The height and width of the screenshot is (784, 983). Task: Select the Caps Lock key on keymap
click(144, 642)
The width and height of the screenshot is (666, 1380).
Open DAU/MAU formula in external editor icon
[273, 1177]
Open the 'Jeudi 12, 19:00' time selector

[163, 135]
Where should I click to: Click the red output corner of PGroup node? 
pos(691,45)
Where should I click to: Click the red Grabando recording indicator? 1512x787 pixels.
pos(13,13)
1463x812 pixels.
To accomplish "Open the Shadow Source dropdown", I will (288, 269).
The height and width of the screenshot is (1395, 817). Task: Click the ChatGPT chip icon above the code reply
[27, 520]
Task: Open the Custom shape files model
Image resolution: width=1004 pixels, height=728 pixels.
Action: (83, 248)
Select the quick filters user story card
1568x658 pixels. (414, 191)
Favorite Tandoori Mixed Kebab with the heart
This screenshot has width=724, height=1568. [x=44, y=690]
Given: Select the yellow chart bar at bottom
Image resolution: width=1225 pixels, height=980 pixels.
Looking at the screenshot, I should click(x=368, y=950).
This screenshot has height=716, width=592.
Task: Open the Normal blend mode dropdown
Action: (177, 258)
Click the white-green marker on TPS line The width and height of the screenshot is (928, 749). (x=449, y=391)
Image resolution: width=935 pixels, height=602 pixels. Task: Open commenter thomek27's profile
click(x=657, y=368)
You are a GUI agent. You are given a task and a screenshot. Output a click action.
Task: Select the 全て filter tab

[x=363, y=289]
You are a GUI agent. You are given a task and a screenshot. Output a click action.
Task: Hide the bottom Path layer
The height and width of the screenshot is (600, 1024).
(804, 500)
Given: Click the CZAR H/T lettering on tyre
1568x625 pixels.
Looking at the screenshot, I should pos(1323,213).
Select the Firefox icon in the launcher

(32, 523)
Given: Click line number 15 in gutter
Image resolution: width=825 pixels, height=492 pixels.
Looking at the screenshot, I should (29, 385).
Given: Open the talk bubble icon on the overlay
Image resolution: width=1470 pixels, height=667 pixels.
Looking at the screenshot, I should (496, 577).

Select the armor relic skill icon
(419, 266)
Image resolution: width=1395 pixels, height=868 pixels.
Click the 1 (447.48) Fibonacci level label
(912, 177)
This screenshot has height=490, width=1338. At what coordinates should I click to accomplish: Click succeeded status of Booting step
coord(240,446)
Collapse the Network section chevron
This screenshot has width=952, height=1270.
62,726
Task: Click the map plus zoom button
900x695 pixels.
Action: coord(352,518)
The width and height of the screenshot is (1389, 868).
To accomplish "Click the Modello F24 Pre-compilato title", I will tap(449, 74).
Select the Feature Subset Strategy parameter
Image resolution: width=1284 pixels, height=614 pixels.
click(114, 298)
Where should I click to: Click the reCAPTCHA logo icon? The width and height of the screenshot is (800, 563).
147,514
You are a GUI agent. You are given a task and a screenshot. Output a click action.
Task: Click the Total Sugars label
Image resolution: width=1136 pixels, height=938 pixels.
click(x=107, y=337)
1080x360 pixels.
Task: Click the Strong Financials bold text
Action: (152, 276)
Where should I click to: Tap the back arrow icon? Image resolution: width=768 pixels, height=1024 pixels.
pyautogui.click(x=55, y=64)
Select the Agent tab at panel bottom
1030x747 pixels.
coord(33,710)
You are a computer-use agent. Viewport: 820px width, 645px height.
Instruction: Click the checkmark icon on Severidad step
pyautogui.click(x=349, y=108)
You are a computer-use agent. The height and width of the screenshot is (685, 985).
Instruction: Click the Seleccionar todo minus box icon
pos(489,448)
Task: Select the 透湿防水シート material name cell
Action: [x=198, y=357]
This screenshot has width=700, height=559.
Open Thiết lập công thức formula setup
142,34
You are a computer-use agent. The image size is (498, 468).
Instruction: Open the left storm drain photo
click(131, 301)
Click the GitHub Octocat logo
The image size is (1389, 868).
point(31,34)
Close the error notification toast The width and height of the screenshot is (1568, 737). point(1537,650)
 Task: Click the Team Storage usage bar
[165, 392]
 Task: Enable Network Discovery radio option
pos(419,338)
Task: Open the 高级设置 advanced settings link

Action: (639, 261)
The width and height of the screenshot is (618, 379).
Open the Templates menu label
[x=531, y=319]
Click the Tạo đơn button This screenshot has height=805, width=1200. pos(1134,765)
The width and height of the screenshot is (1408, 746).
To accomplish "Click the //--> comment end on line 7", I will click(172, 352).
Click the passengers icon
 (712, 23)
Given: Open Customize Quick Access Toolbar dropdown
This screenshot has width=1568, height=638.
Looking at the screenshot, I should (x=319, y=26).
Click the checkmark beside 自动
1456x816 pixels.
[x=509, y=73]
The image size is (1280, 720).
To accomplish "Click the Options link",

####

What this task involves: Give the entries again exactly as they stand.

Answer to this problem:
The height and width of the screenshot is (784, 983). Task: Select the Caps Lock key on keymap
click(144, 642)
The width and height of the screenshot is (666, 1380).
Open DAU/MAU formula in external editor icon
[273, 1177]
Open the 'Jeudi 12, 19:00' time selector

[163, 135]
Where should I click to: Click the red output corner of PGroup node? 
pos(691,45)
Where should I click to: Click the red Grabando recording indicator? 1512x787 pixels.
pos(13,13)
1463x812 pixels.
To accomplish "Open the Shadow Source dropdown", I will (288, 269).
The height and width of the screenshot is (1395, 817). Task: Click the ChatGPT chip icon above the code reply
[27, 520]
Task: Open the Custom shape files model
Image resolution: width=1004 pixels, height=728 pixels.
Action: (83, 248)
Select the quick filters user story card
1568x658 pixels. (414, 191)
Favorite Tandoori Mixed Kebab with the heart
This screenshot has width=724, height=1568. [x=44, y=690]
Given: Select the yellow chart bar at bottom
Image resolution: width=1225 pixels, height=980 pixels.
Looking at the screenshot, I should click(x=368, y=950).
This screenshot has height=716, width=592.
Task: Open the Normal blend mode dropdown
Action: (177, 258)
Click the white-green marker on TPS line The width and height of the screenshot is (928, 749). (x=449, y=391)
Image resolution: width=935 pixels, height=602 pixels. Task: Open commenter thomek27's profile
click(x=657, y=368)
You are a GUI agent. You are given a task and a screenshot. Output a click action.
Task: Select the 全て filter tab

[x=363, y=289]
You are a GUI agent. You are given a task and a screenshot. Output a click action.
Task: Hide the bottom Path layer
The height and width of the screenshot is (600, 1024).
(804, 500)
Given: Click the CZAR H/T lettering on tyre
1568x625 pixels.
Looking at the screenshot, I should pos(1323,213).
Select the Firefox icon in the launcher

(32, 523)
Given: Click line number 15 in gutter
Image resolution: width=825 pixels, height=492 pixels.
Looking at the screenshot, I should (29, 385).
Given: Open the talk bubble icon on the overlay
Image resolution: width=1470 pixels, height=667 pixels.
Looking at the screenshot, I should (496, 577).

Select the armor relic skill icon
(419, 266)
Image resolution: width=1395 pixels, height=868 pixels.
Click the 1 (447.48) Fibonacci level label
(912, 177)
This screenshot has height=490, width=1338. At what coordinates should I click to accomplish: Click succeeded status of Booting step
coord(240,446)
Collapse the Network section chevron
This screenshot has width=952, height=1270.
62,726
Task: Click the map plus zoom button
900x695 pixels.
Action: coord(352,518)
The width and height of the screenshot is (1389, 868).
To accomplish "Click the Modello F24 Pre-compilato title", I will tap(449, 74).
Select the Feature Subset Strategy parameter
Image resolution: width=1284 pixels, height=614 pixels.
click(114, 298)
Where should I click to: Click the reCAPTCHA logo icon? The width and height of the screenshot is (800, 563).
147,514
You are a GUI agent. You are given a task and a screenshot. Output a click action.
Task: Click the Total Sugars label
Image resolution: width=1136 pixels, height=938 pixels.
click(x=107, y=337)
1080x360 pixels.
Task: Click the Strong Financials bold text
Action: (152, 276)
Where should I click to: Tap the back arrow icon? Image resolution: width=768 pixels, height=1024 pixels.
pyautogui.click(x=55, y=64)
Select the Agent tab at panel bottom
1030x747 pixels.
coord(33,710)
You are a computer-use agent. Viewport: 820px width, 645px height.
Instruction: Click the checkmark icon on Severidad step
pyautogui.click(x=349, y=108)
You are a computer-use agent. The height and width of the screenshot is (685, 985).
Instruction: Click the Seleccionar todo minus box icon
pos(489,448)
Task: Select the 透湿防水シート material name cell
Action: [x=198, y=357]
This screenshot has width=700, height=559.
Open Thiết lập công thức formula setup
142,34
You are a computer-use agent. The image size is (498, 468).
Instruction: Open the left storm drain photo
click(131, 301)
Click the GitHub Octocat logo
The image size is (1389, 868).
point(31,34)
Close the error notification toast The width and height of the screenshot is (1568, 737). point(1537,650)
 Task: Click the Team Storage usage bar
[165, 392]
 Task: Enable Network Discovery radio option
pos(419,338)
Task: Open the 高级设置 advanced settings link

Action: (639, 261)
The width and height of the screenshot is (618, 379).
Open the Templates menu label
[x=531, y=319]
Click the Tạo đơn button This screenshot has height=805, width=1200. pos(1134,765)
The width and height of the screenshot is (1408, 746).
To accomplish "Click the //--> comment end on line 7", I will click(172, 352).
Click the passengers icon
 (712, 23)
Given: Open Customize Quick Access Toolbar dropdown
This screenshot has width=1568, height=638.
Looking at the screenshot, I should (x=319, y=26).
Click the checkmark beside 自动
1456x816 pixels.
[x=509, y=73]
The image size is (1280, 720).
To accomplish "Click the Options link",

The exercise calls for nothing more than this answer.